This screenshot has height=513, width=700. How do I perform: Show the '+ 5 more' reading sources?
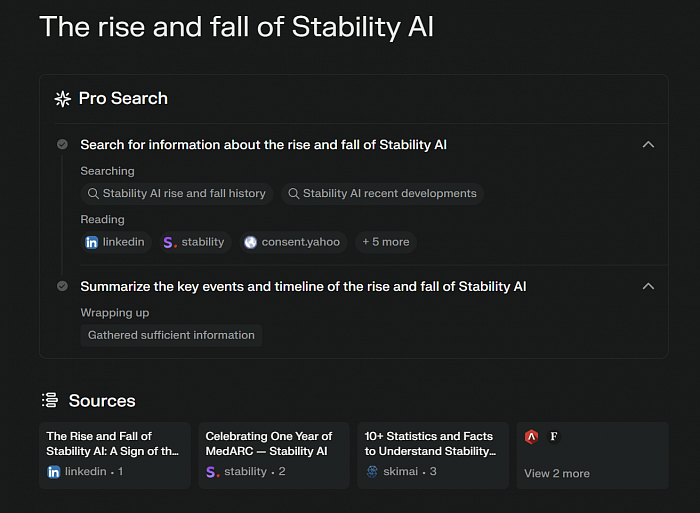[x=386, y=242]
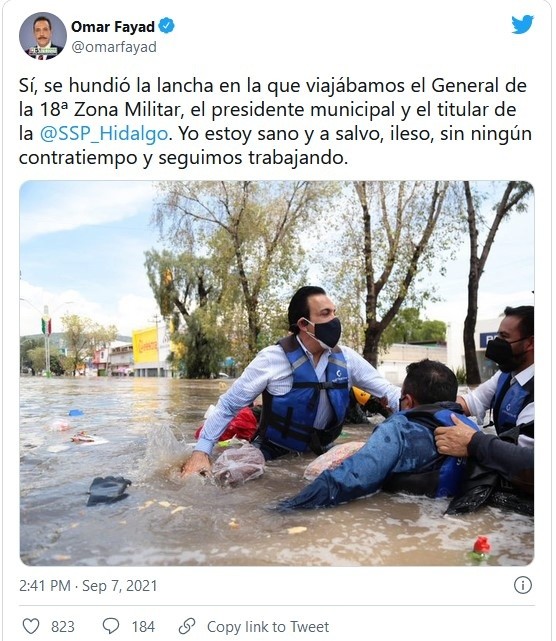Click the blue verified badge

166,25
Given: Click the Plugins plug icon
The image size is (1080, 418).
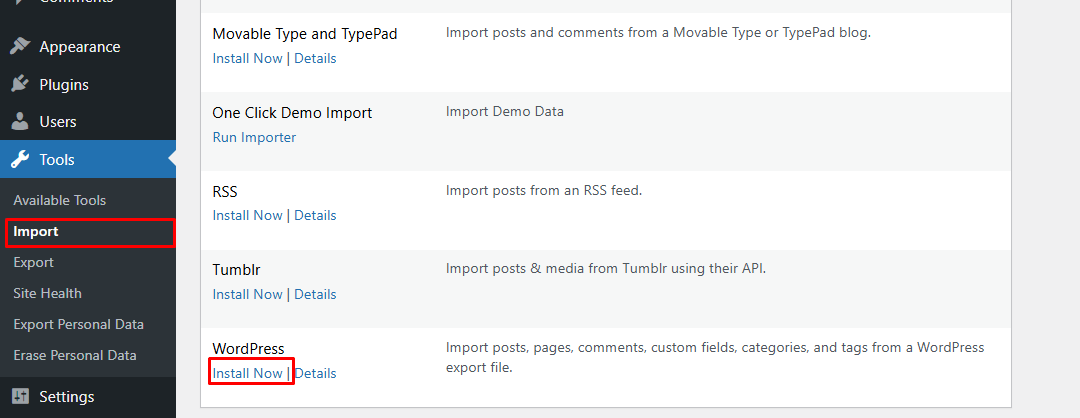Looking at the screenshot, I should click(x=19, y=85).
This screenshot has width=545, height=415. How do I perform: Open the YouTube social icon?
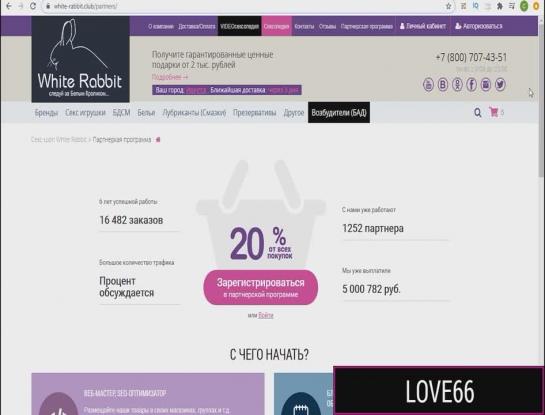[x=428, y=84]
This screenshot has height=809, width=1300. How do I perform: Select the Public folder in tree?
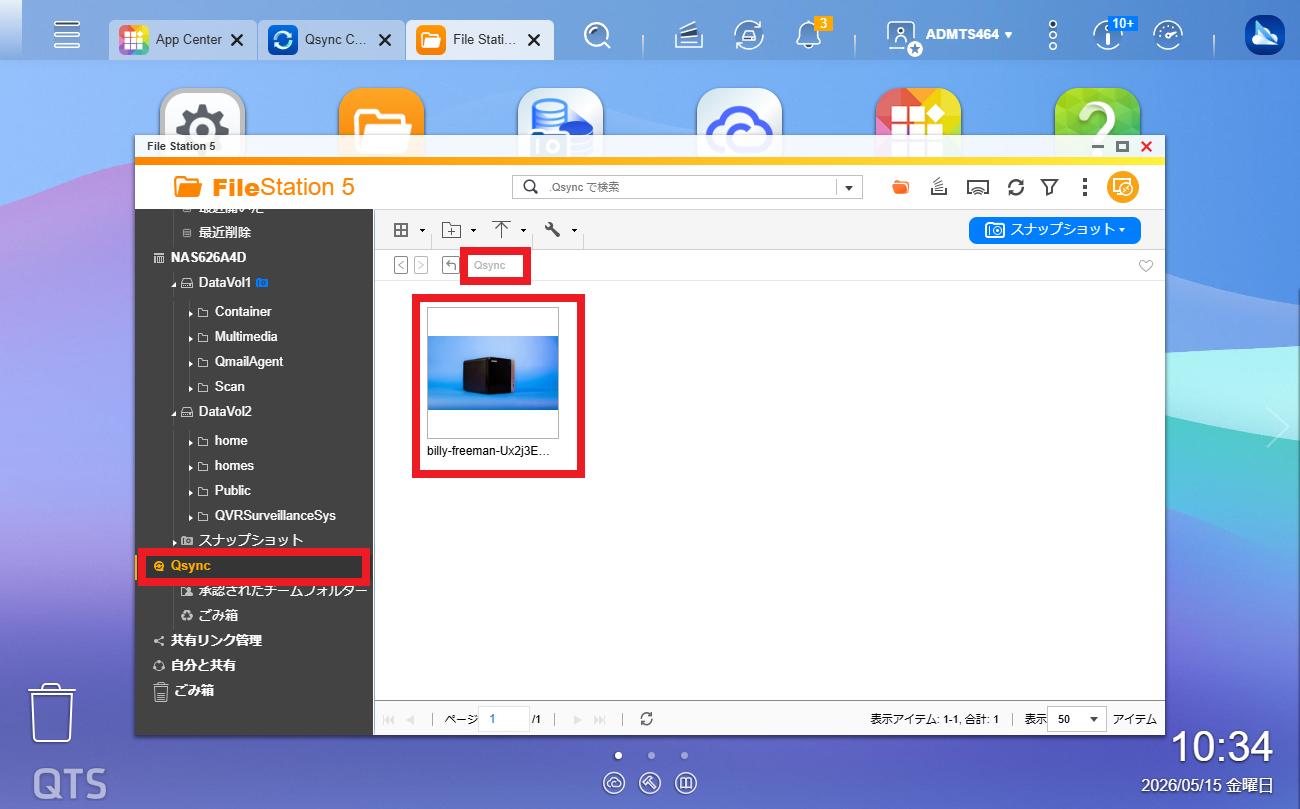[x=232, y=490]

= = = =

- PROMPT:
Print the listing exactly, images excluded.

- ANSWER:
This screenshot has height=513, width=700. How do I perform: Show the '+ 5 more' reading sources?
[x=386, y=242]
Click the blue verified badge

166,25
Given: Click the Plugins plug icon
The image size is (1080, 418).
Looking at the screenshot, I should click(x=19, y=85).
This screenshot has width=545, height=415. How do I perform: Open the YouTube social icon?
[x=428, y=84]
This screenshot has height=809, width=1300. How do I perform: Select the Public folder in tree?
[x=232, y=490]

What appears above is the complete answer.